The Jewish community in Morocco lives its rituals and customs in accordance with the precepts of Judaism. Thus, in addition to the Rabbinical Court which rules on cases and disputes between Jews and the temples where they go for their prayers and feasts, Jews have their own slaughterhouses, where cattle and poultry are sacrificed in the Jewish way, which obeys strict standards and numerous conditions in order to remove all “forbidden” impurities from the animals’ flesh. The animals sacrificed must be ruminant mammals with cracked hooves. Thus, Jews do not consume horse meat, as is common among Muslims, just as they do not consume the lower part of the animal’s body, certain fats, ligaments and veins.
The slaughter process is supervised by religious leaders and experts appointed by the councils of Jewish communities wherever Jews live. These supervisors ensure first and foremost that the slaughter is carried out in accordance with the rules of hygiene and cleanliness. They also go to all slaughterhouses to endorse the sacrifice, verifying the implementation of the shehita, which corresponds to the Jewish rite of slaughter by jugulation that makes the animals pure and fit for consumption. Butchers undergo thorough training in the field of butchery and slaughter, given by Master Butchers more experienced than them, before obtaining a license to practice this profession.

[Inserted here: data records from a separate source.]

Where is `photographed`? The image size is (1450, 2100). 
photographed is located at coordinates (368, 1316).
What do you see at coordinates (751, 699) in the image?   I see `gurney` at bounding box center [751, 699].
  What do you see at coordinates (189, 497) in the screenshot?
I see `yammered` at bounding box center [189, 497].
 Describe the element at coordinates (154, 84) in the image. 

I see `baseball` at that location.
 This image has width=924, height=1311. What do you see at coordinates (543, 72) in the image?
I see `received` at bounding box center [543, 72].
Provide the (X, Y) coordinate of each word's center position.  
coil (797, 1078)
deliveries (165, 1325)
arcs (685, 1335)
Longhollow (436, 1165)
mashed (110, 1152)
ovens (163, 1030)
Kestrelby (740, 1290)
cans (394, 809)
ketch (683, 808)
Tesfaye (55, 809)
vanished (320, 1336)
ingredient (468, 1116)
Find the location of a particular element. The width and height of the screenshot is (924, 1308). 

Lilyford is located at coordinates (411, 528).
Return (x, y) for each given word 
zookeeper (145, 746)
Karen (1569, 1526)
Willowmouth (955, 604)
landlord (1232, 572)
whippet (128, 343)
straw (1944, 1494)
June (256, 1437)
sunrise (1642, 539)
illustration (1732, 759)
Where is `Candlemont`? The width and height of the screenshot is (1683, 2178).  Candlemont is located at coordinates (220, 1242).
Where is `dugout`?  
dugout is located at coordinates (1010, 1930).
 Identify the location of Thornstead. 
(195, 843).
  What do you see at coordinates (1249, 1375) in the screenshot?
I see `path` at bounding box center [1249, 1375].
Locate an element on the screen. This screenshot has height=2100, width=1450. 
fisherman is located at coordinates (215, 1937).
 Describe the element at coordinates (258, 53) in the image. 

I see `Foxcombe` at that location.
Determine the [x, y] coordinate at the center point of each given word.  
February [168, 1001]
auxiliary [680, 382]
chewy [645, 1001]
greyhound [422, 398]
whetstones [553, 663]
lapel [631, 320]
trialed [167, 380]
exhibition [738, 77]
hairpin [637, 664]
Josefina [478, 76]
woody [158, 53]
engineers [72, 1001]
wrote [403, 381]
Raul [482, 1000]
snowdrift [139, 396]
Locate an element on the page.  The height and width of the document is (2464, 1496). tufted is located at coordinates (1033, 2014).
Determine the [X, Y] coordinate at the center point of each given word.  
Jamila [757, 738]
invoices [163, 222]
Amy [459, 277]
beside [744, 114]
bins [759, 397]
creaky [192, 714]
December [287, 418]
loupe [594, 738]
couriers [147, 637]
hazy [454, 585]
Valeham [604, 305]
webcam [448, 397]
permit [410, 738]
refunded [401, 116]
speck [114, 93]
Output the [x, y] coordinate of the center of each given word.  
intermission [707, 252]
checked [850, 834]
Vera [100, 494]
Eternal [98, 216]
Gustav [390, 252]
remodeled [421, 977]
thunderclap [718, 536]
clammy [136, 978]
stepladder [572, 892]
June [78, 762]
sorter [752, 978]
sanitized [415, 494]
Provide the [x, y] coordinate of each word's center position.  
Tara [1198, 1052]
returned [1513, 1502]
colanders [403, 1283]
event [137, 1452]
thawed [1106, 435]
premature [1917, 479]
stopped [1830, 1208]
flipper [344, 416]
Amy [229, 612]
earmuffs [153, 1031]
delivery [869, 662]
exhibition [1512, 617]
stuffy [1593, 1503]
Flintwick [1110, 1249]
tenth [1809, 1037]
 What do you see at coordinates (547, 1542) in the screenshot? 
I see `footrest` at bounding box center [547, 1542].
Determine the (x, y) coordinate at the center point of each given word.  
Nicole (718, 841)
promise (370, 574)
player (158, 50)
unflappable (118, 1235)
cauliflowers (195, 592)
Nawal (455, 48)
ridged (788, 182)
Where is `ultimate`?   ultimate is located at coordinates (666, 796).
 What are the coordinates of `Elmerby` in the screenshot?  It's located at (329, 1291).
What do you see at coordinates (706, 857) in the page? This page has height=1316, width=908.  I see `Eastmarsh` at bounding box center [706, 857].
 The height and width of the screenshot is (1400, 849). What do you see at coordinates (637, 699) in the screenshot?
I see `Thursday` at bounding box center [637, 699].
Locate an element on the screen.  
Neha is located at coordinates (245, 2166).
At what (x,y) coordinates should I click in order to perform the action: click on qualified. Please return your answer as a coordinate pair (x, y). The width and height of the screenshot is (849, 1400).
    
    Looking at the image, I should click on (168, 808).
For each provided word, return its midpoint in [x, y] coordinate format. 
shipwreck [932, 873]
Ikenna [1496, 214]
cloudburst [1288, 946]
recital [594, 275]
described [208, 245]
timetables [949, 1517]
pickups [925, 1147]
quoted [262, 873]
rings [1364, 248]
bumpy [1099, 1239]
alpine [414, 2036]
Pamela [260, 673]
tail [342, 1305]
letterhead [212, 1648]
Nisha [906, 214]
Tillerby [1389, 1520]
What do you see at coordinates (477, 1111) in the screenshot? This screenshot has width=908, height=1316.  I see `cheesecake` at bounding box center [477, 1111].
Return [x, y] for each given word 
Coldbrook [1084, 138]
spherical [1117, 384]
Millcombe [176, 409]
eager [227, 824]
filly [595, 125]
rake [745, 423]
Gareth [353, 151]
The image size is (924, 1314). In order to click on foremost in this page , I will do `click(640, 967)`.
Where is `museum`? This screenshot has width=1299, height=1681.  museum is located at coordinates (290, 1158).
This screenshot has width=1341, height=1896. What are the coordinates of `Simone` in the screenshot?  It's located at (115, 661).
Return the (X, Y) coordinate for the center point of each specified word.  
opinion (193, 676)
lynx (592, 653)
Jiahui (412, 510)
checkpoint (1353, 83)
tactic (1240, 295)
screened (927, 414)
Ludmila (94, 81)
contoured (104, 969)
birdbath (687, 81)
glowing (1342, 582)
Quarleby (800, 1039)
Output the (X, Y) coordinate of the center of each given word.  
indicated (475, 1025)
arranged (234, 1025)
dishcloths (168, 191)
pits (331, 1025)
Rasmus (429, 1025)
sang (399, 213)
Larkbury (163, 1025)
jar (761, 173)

Kosher meat is sold at high prices compared to meat sold in Islamic butcher shops. It is considered one of the most sacred foodstuffs among Jews. Before being cooked, it is carefully washed and stripped of all blood.
Halal rituals are similar in Judaism and Islam. Both religions prohibit the consumption of pork and all types of insects except grasshoppers. Slaughter is carried out in the same way, cutting the neck of the animal in a single blow, thus ensuring that all the major blood vessels are completely severed.